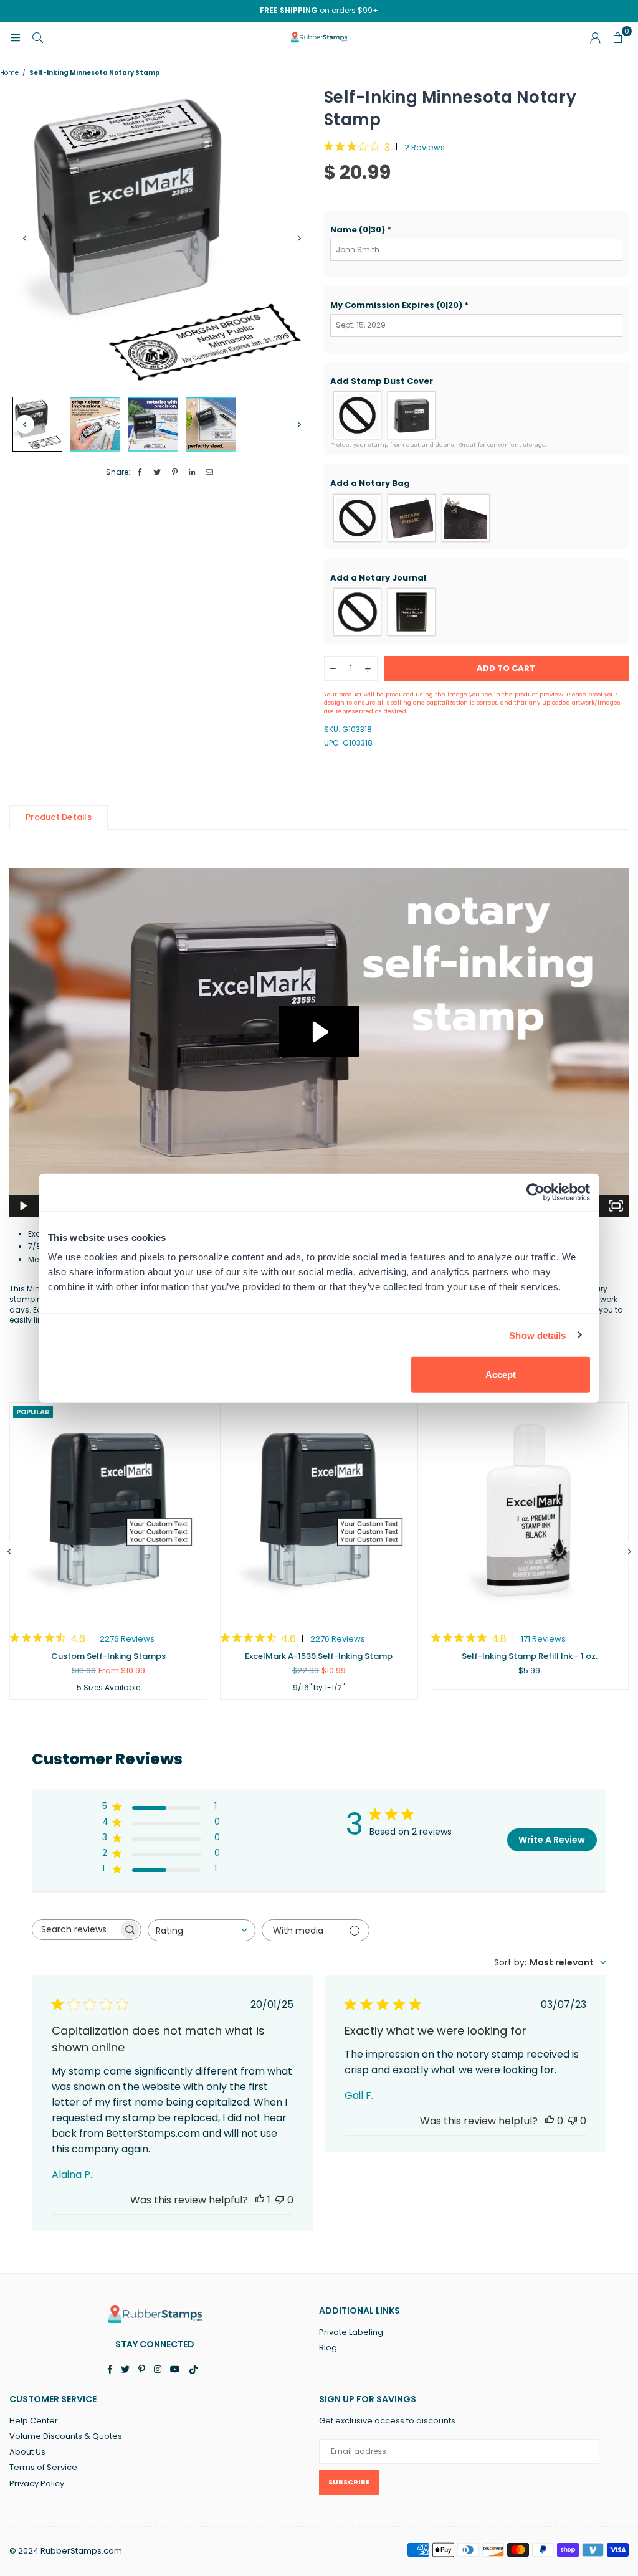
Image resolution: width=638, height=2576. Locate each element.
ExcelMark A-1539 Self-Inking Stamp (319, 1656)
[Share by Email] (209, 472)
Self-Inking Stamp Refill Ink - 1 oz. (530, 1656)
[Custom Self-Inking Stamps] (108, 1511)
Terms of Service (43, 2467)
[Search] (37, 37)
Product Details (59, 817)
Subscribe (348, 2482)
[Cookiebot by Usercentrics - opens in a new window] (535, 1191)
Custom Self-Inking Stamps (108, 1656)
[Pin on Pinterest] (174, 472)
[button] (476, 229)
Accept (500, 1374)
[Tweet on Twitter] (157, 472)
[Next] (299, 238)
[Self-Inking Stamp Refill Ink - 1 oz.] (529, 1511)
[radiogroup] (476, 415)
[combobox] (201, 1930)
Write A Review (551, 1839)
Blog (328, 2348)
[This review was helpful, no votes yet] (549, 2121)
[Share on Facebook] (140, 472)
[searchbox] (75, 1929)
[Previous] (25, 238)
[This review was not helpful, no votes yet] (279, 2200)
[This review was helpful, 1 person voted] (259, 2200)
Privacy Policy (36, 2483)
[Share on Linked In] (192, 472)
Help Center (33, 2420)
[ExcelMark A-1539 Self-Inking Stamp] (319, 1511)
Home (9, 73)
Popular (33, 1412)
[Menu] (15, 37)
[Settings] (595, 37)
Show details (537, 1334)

---

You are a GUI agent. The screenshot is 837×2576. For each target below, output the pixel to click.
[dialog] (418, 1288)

Assigned task
The entries above hold the needed span. Transcribe exactly the lines from the one with "[radiogroup] (476, 415)" to the one with "Show details (537, 1334)", both included.

Answer for this exercise
[radiogroup] (476, 415)
[combobox] (201, 1930)
Write A Review (551, 1839)
Blog (328, 2348)
[This review was helpful, no votes yet] (549, 2121)
[Share on Facebook] (140, 472)
[searchbox] (75, 1929)
[Previous] (25, 238)
[This review was not helpful, no votes yet] (279, 2200)
[This review was helpful, 1 person voted] (259, 2200)
Privacy Policy (36, 2483)
[Share on Linked In] (192, 472)
Help Center (33, 2420)
[ExcelMark A-1539 Self-Inking Stamp] (319, 1511)
Home (9, 73)
Popular (33, 1412)
[Menu] (15, 37)
[Settings] (595, 37)
Show details (537, 1334)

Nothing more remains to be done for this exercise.